Morbus Hirschsprung

Mein neuer Anfang

Text: Susanna Bauch
Foto: Nick Neufeld

Unser Mika ist ein fröhliches Kita-Kind, man merkt ihm seinen schweren Start ins Leben und seine Erkrankung nicht mehr an. Es ist ein kleines Wunder, aber er hat es geschafft. Mika ist noch ein kleines Kind – und hat bereits etliche Operationen hinter sich. Am 20. Februar 2023 ist unser Sohn in Gifhorn auf die Welt gekommen. Ab dem zweiten Tag haben wir gespürt, dass etwas nicht stimmt. Er hatte einen stark aufgeblähten Bauch.

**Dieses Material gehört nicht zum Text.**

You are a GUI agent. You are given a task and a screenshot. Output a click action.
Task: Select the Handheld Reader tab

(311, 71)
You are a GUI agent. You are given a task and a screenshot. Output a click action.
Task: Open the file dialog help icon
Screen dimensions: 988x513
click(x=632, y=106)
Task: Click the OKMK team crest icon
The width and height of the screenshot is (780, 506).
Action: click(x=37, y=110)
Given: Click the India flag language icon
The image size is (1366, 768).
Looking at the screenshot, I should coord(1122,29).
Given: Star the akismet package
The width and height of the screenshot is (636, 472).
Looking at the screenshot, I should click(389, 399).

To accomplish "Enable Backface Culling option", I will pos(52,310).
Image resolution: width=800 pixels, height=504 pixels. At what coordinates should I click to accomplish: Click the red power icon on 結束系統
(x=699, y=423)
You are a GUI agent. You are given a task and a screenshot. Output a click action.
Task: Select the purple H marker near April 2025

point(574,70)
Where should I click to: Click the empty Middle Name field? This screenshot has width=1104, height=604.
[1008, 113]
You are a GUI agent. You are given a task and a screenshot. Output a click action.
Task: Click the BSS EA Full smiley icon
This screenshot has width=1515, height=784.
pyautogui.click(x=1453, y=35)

Bei der U2 wurde klar, dass wir damit richtig gelegen hatten: Mika musste verlegt werden – auf die Intensivstation ins Klinikum Braunschweig, wir durften mit. Kinderchirurgin Dr. Esther Lau kam extra aus dem Feierabend zurück in die Klinik, später klärte sie uns mit der Leiterin der Abteilung, PD Dr. Andrea Schmedding, über die Diagnose auf: Morbus Hirschsprung. Dabei entwickeln sich einige der Darmnervenzellen nicht richtig, was den Transport des Stuhlgangs durch den Darm verzögert beziehungsweise verhindert. Wir waren völlig verunsichert, haben uns genau erklären lassen, wie wir mit Mika umgehen sollten, und uns dennoch riesige Sorgen gemacht.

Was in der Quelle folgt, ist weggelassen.